◆ Stored data ◆
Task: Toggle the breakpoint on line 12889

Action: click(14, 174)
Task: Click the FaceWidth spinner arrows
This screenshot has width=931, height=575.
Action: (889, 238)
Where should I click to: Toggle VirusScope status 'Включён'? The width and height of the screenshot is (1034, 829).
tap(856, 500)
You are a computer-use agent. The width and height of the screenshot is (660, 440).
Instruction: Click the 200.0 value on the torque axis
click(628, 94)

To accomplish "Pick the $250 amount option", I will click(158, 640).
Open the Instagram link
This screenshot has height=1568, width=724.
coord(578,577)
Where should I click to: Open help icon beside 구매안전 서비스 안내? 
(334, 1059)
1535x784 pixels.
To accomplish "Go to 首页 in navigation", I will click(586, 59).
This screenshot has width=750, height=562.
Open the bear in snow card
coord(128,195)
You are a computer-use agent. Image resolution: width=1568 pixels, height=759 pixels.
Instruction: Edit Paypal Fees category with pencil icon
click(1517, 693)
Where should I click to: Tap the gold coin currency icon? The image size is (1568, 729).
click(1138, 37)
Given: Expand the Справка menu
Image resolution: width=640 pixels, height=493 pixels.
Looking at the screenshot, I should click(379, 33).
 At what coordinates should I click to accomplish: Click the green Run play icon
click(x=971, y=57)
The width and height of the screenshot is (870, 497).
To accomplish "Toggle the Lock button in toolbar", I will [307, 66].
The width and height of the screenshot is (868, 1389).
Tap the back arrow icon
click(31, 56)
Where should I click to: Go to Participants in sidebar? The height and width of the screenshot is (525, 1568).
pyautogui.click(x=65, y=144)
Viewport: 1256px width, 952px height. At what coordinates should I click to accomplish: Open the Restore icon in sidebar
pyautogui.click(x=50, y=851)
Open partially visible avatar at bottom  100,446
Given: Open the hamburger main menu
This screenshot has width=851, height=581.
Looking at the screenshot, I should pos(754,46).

◆ WHAT YOU SHOULD DO ◆
Work through the records line by line and tally those that include the word "Given". Give the number alone.

◆ EXPECTED ANSWER ◆
2